-- Provided text --
A typical database-oriented application setup only must work with single operation SQL or RESTful execution. Your customers might only be sending the INSERT or UPDATE queries one at a time. We have covered this approach in part 2 for our series and have created a simple RESTful API that allows users to perform CRUD operations on a PostgreSQL database. More advanced and high-velocity solutions require an efficient solution that can handle thousands of database operations per second, per client.
Bulk or batch operations make sense when you are handling loads of data from a single origin—say, IoT or smart home devices. In the next section, you will learn why batching is needed when you are running a query multiple time.
Bulk Operations
In a database, each operation you perform, a SELECT or INSERT query in SQL, takes a trip to database engine to be committed. In a system with hundreds of queries each second, it can get difficult to maintain the performance and server efficiency for our database as well as web application. To solve this, we combine multiple queries and send them to the database in a single go. With PostgreSQL, you should be aware of INSERT statements with multiple values that get added in a single go:
INSERT INTO table_name (col1, col2, col3)

[Page and screen pointing data]
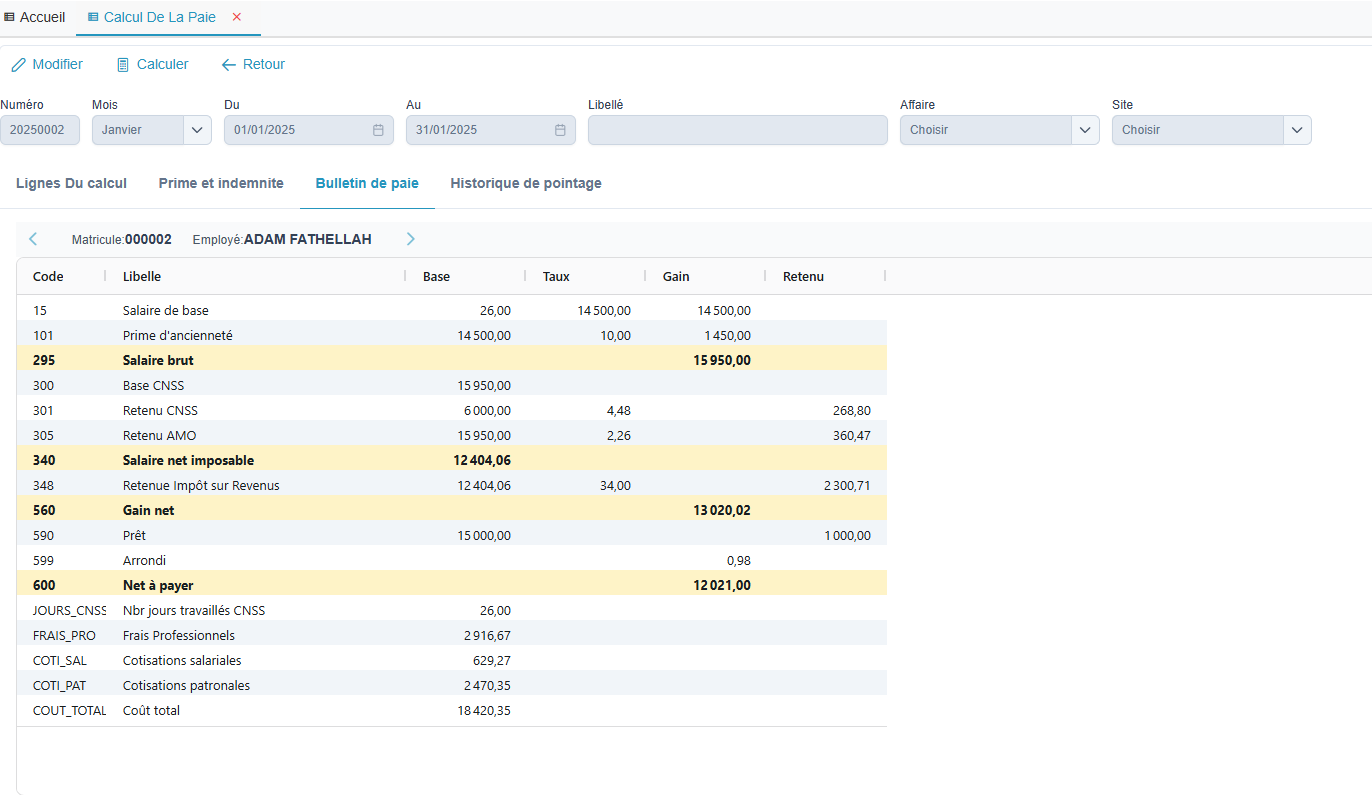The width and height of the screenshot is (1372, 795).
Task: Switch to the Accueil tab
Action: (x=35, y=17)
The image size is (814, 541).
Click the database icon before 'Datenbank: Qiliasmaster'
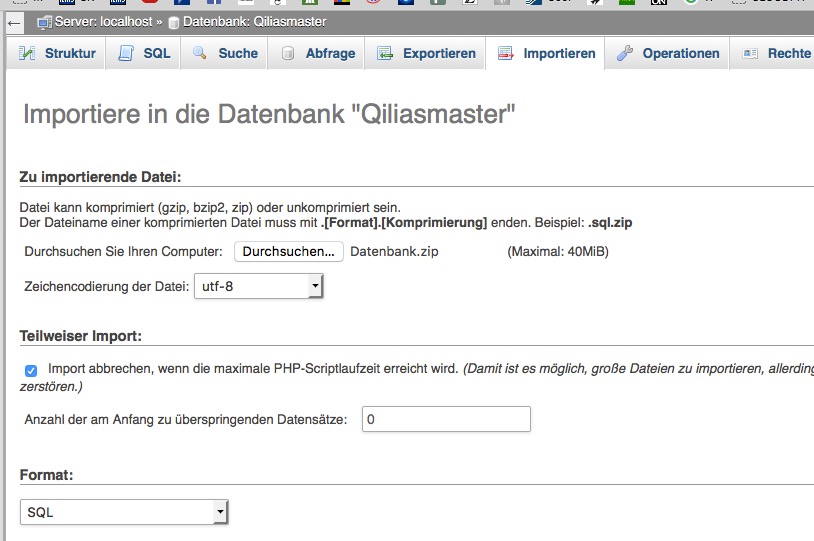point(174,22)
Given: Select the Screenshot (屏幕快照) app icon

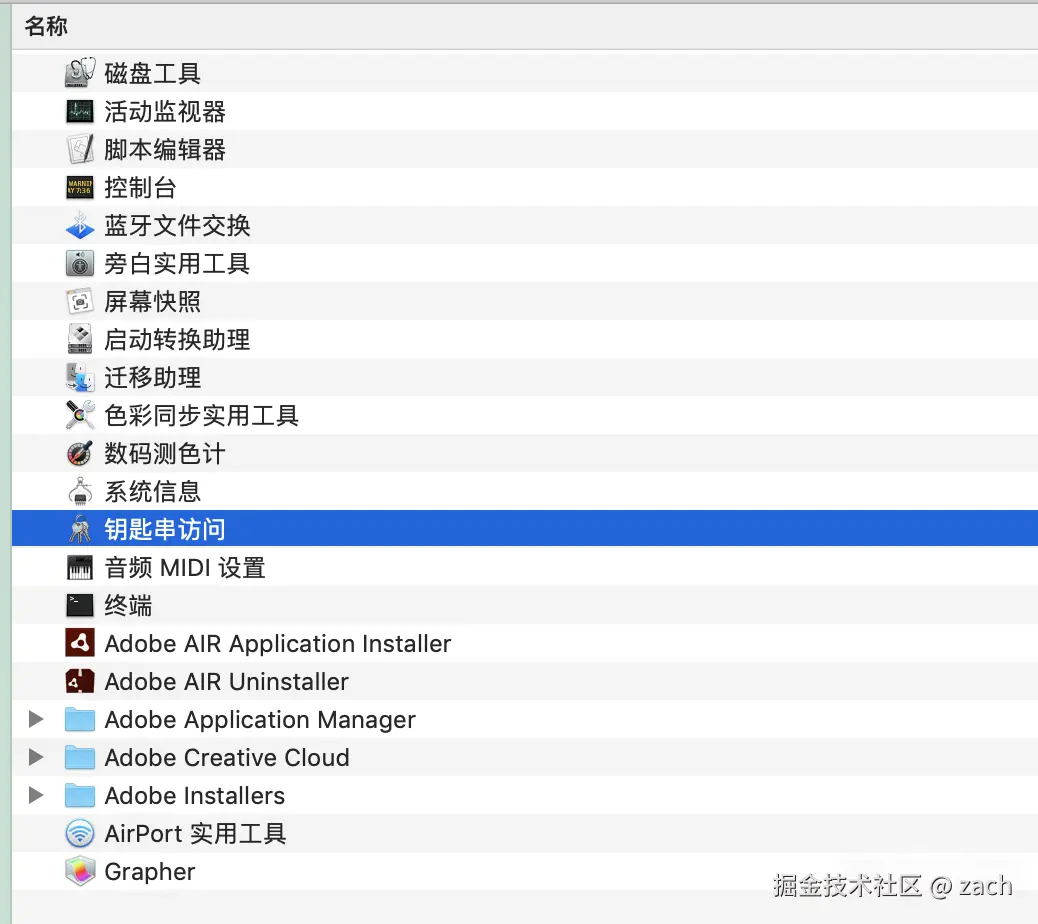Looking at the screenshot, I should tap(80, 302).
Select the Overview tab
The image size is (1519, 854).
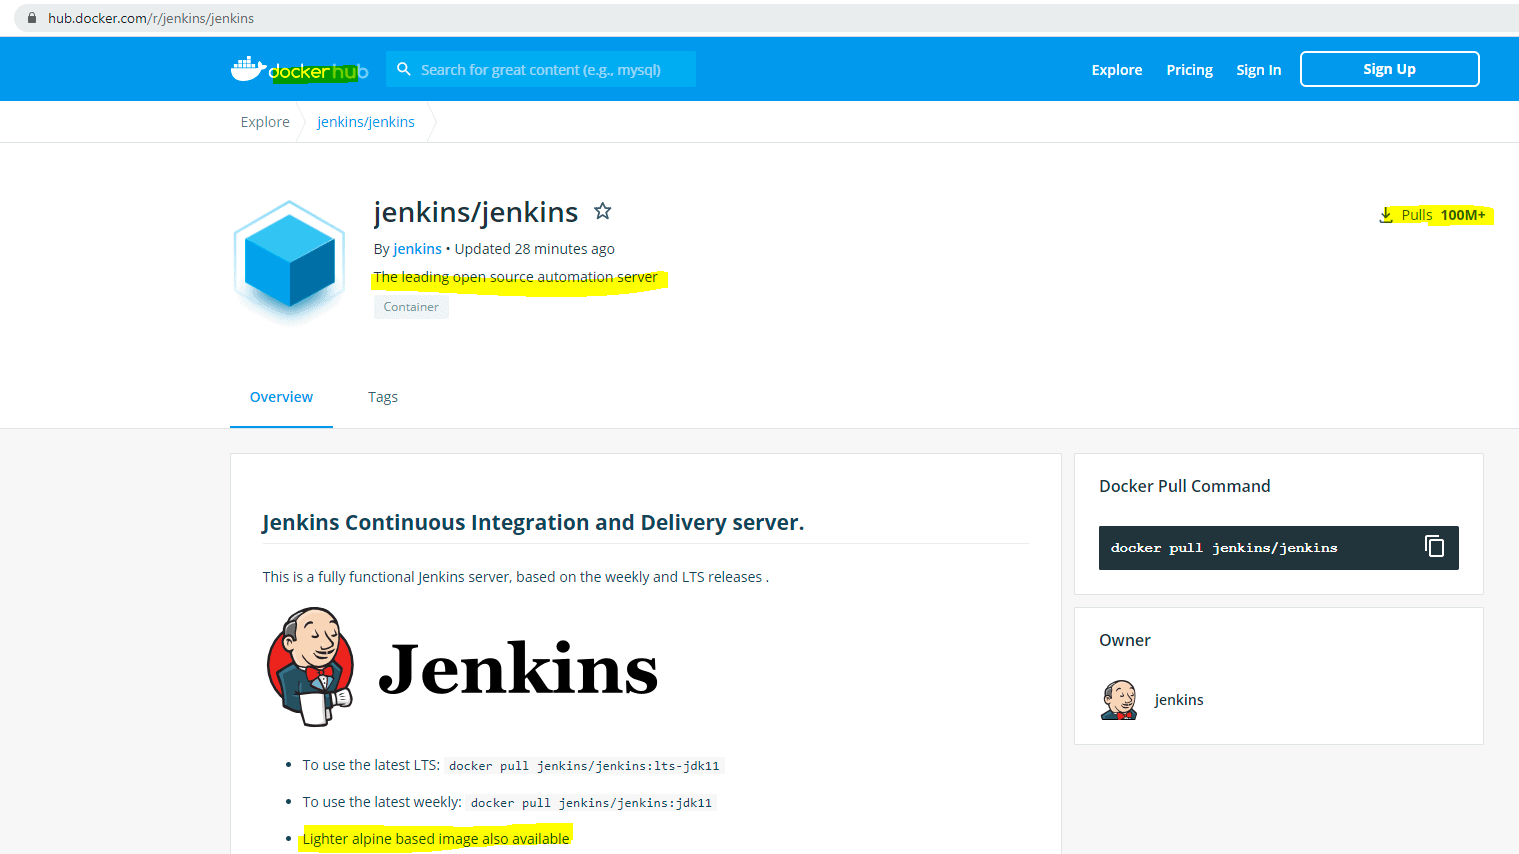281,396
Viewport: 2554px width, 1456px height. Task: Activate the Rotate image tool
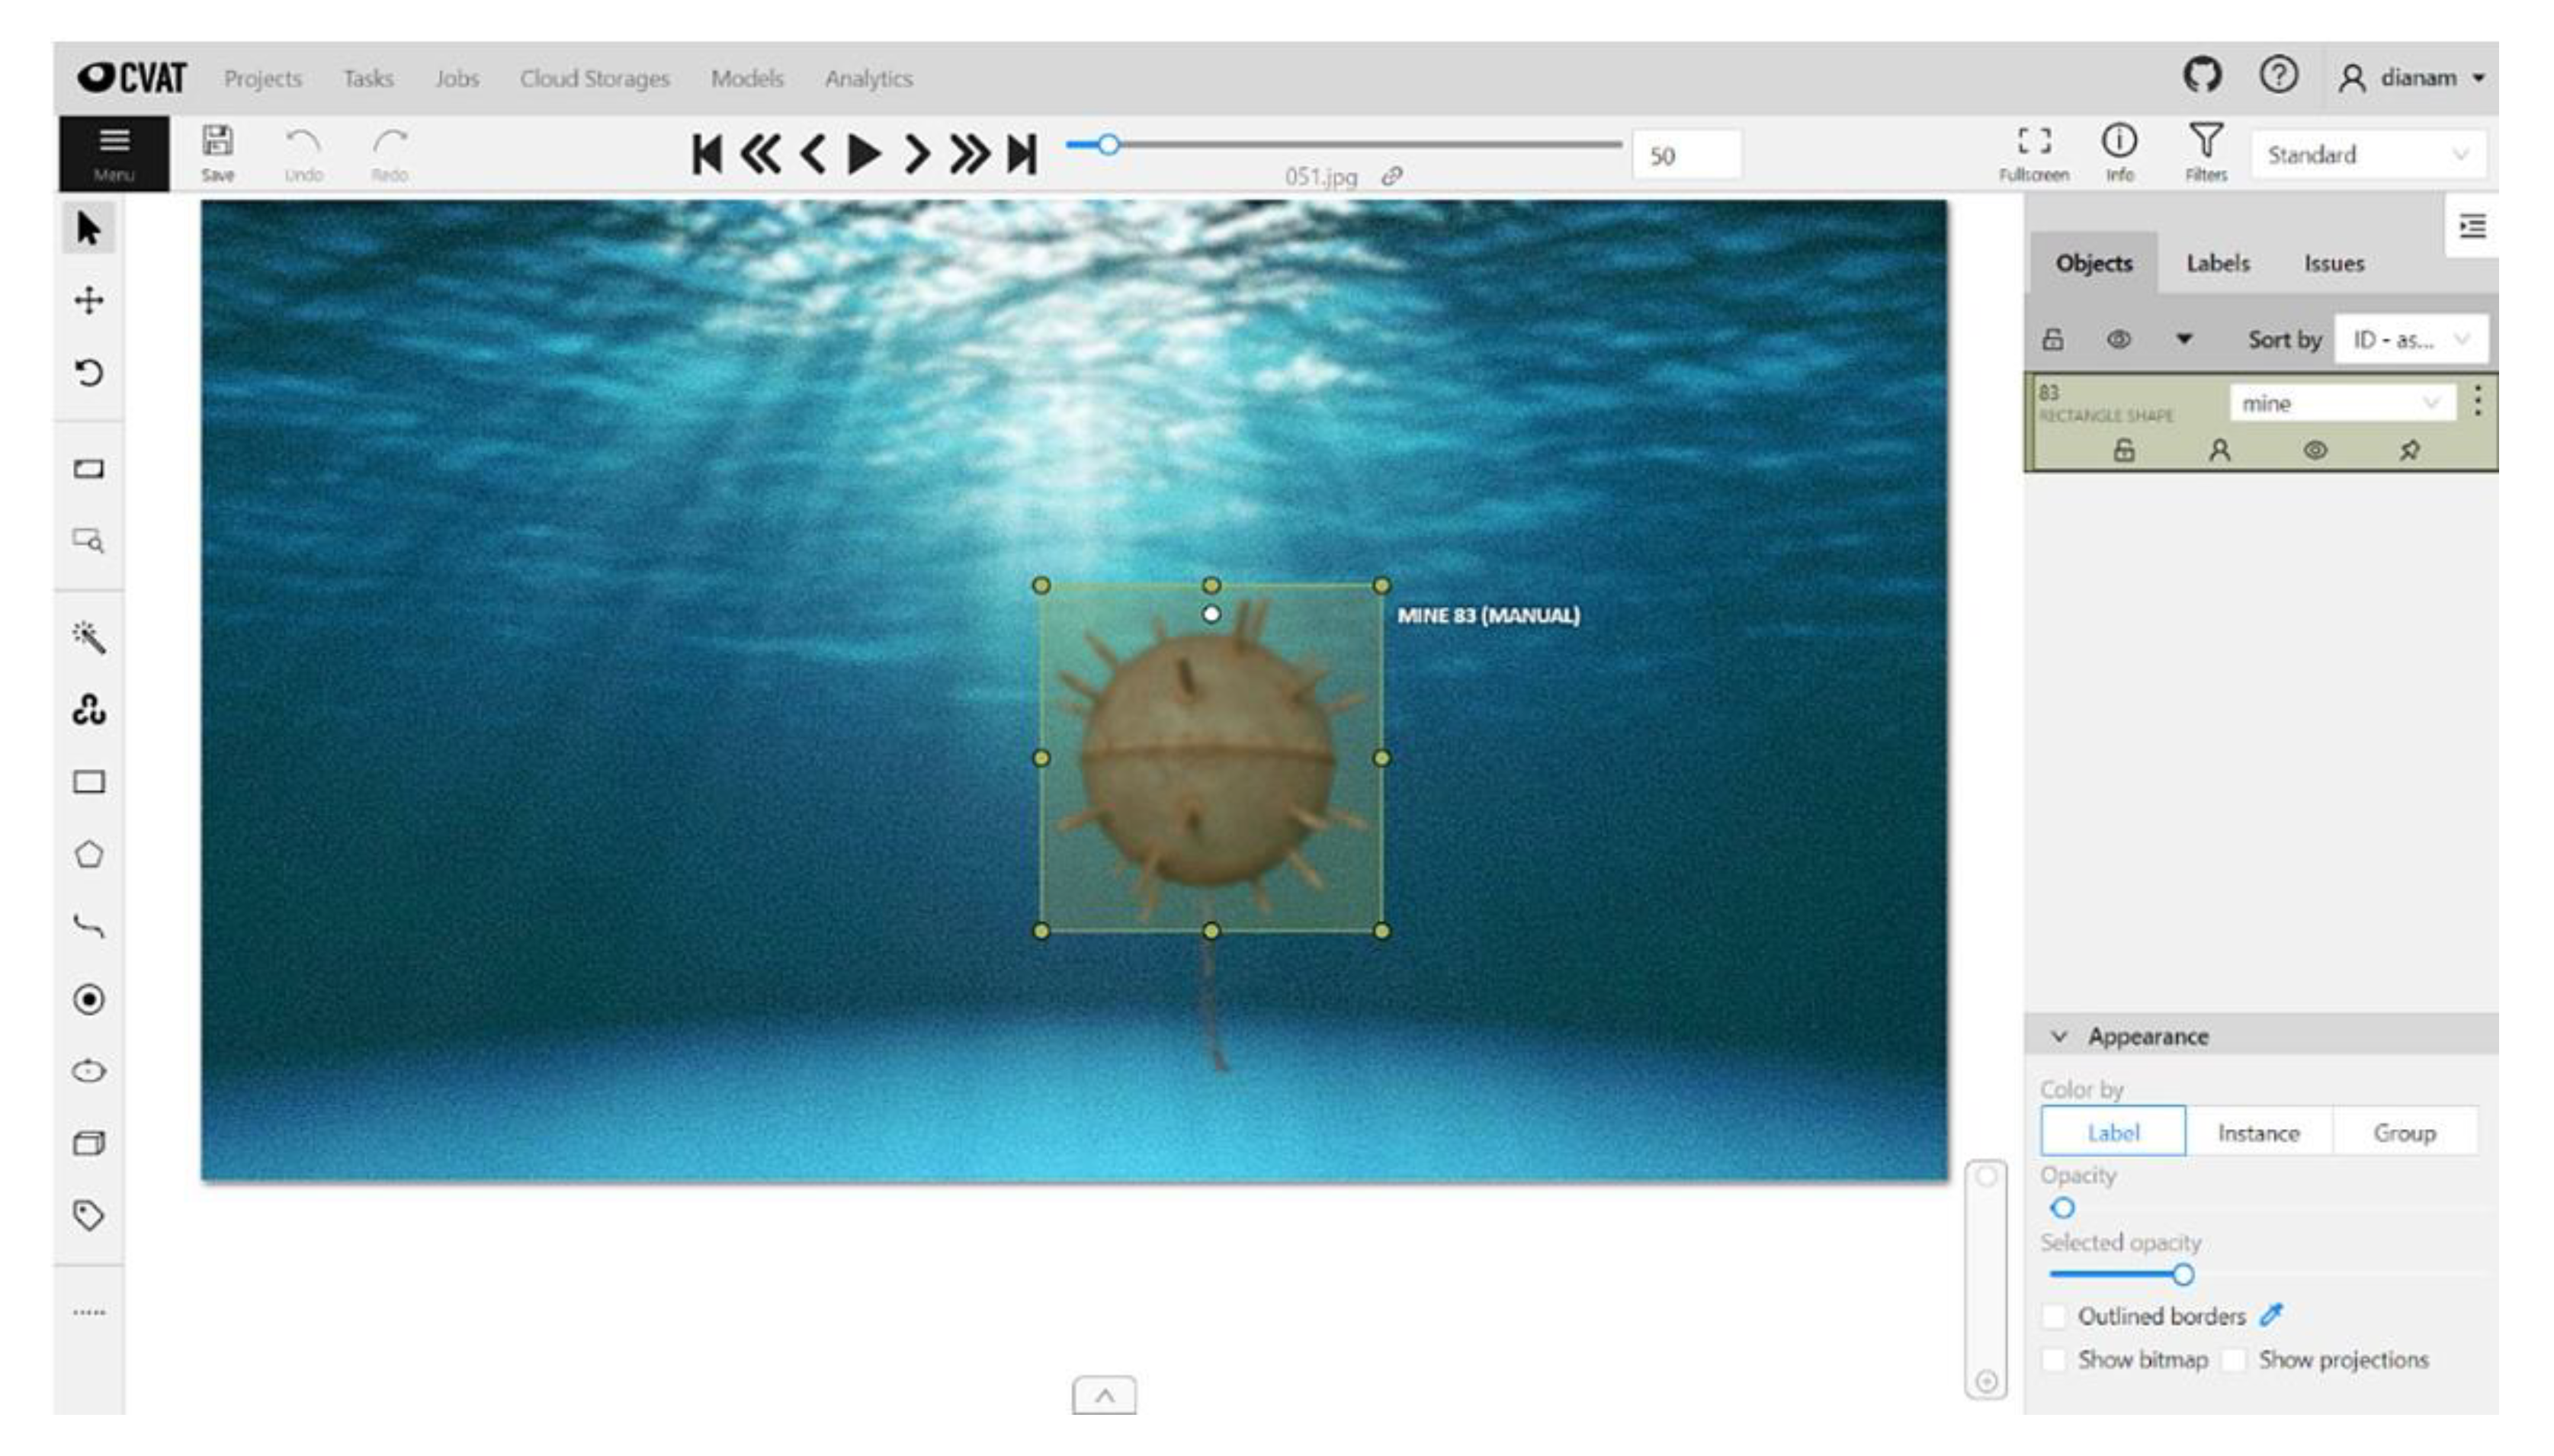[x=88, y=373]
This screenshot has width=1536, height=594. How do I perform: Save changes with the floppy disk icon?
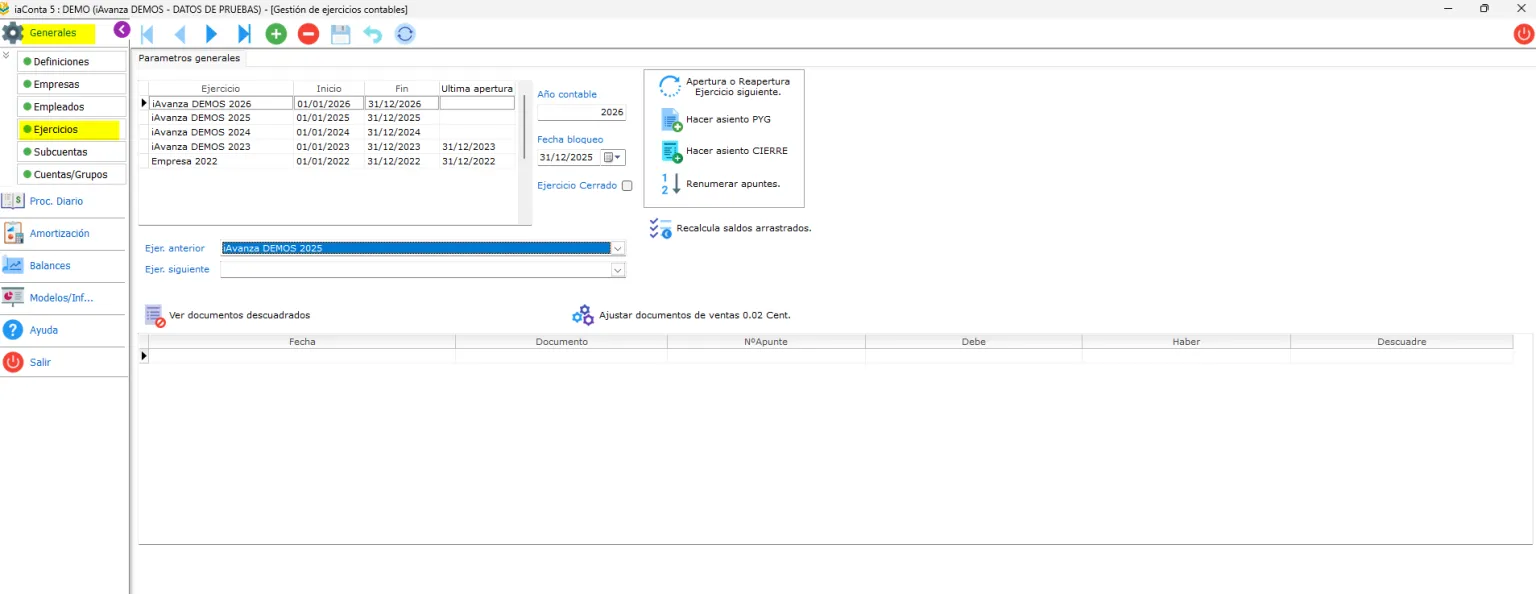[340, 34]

-- Task requirements --
1 - List every SQL statement type that the PostgreSQL bulk operations text mentions by name.
2 - How many lines of the entries contain the string "size"? Reply with the number alone.

-- In response --
1 - INSERT, UPDATE, SELECT

2 - 2